Dass der kleine Tempel immer wieder im öffentlichen Interesse steht, zeigt eine aktuelle Reportage in der Rhein-Zeitung vom 4. Juni. Der Journalist Jochen Tarrach hatte sich gemeinsam mit Herbert Linden, der das Anwesen von seinem Vater Berthold übernommen hatte, zur Besichtigung aufgemacht und dabei auch die alten Katakomben direkt unter dem Häuschen erkundet: „Regelrecht unheimlich ist es, den Keller nur mit einer Taschenlampe ausgerüstet zu betreten. Die vor Jahrzehnten angelegten elektrischen Leitungen sind längst nicht mehr funktionstüchtig. Alte Weinfässer, teilweise bereits zerfallen, liegen überall herum, und noch gruseliger ist es, am Ende des Kellers den engen Tunnel zu betreten, der irgendwo im Nichts endet.“
Der in den Felsen getriebener Weinkeller reicht zunächst 27 Meter in den Berg, um dann nach links in einen 40 Meter langen Stollen zu münden, wie der Autor Dieter Bahles im seinem Beitrag für das Heimatjahrbuch 1988 zu berichten weiß. Die Anlage war demnach nicht nur als Weinkeller genutzt worden, sondern auch als Schutzraum im Zweiten Weltkrieg.
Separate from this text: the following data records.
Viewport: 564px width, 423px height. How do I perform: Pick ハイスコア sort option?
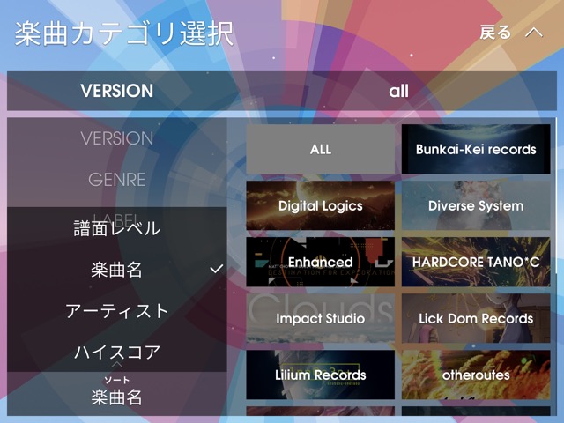coord(117,352)
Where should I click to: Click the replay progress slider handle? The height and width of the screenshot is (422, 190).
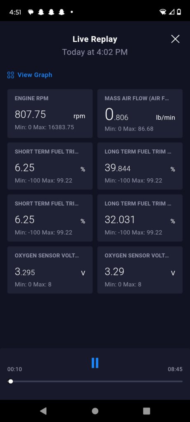click(10, 382)
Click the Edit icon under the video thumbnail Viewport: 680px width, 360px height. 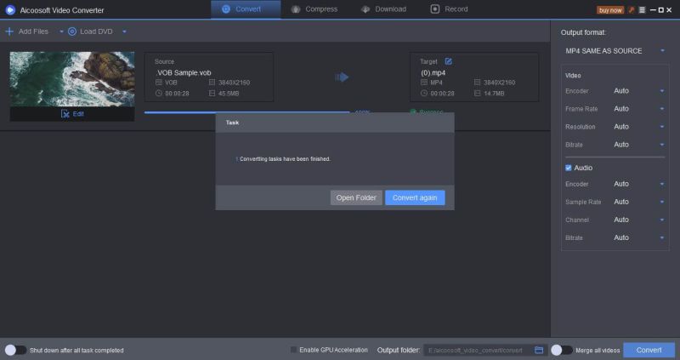click(x=65, y=113)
Vermutlich sollte der lange Stollen als Notausgang bis zum Steinbruch führen, der damals direkt gegenüber dem Bahnhof lag. Leider wissen nur noch wenige ältere Heimersheimer aus dieser Zeit zu berichten, und Details sind in diesem Zusammenhang nicht festgehalten.
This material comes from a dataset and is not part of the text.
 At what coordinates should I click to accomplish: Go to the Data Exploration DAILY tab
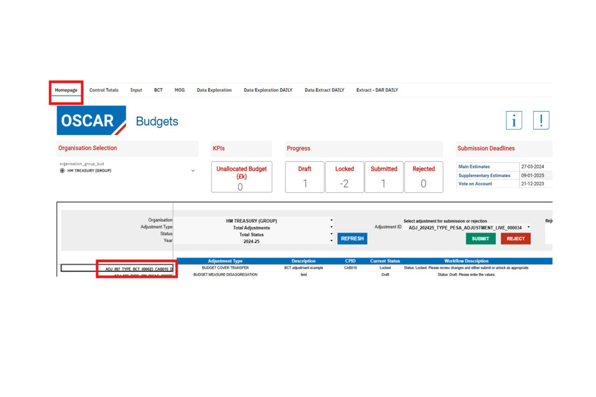pos(268,90)
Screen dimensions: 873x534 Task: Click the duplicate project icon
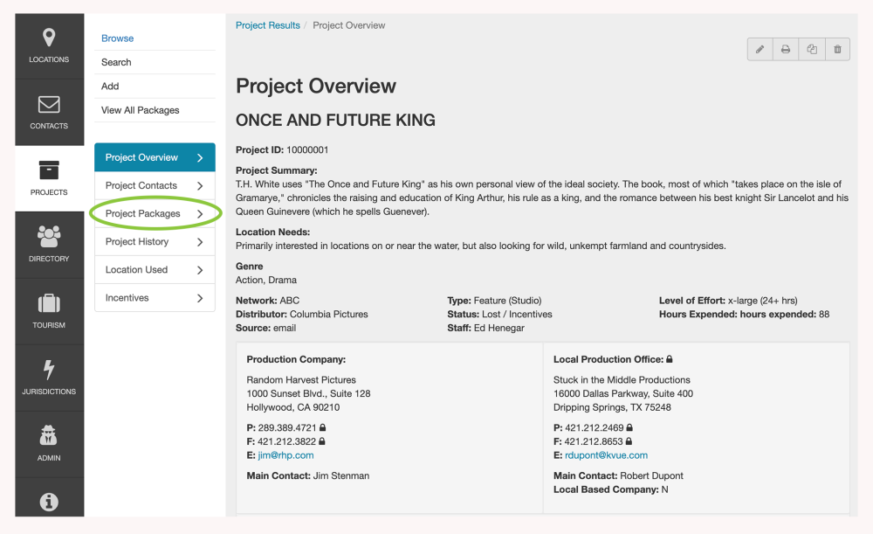pos(812,50)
Erhalten bleibt jedoch auch weiterhin der Weinbergstempel – als kunsthistorisch interessantes Bauwerk, woran sich Einheimische wie Gäste des Ahrtals erfreuen. Das hat vor über 70 auch schon Paul Clemen getan: Der aus Leipzig stammender Kunsthistoriker und Provinzialkonservator der Rheinprovinz hielt das „klassizistische Weinbergshaus“ für so bedeutend, dass er es in seinem 1938 erschienenen Doppelband „Die Kunstdenkmäler des Kreises Ahrweiler“ mit aufnahm.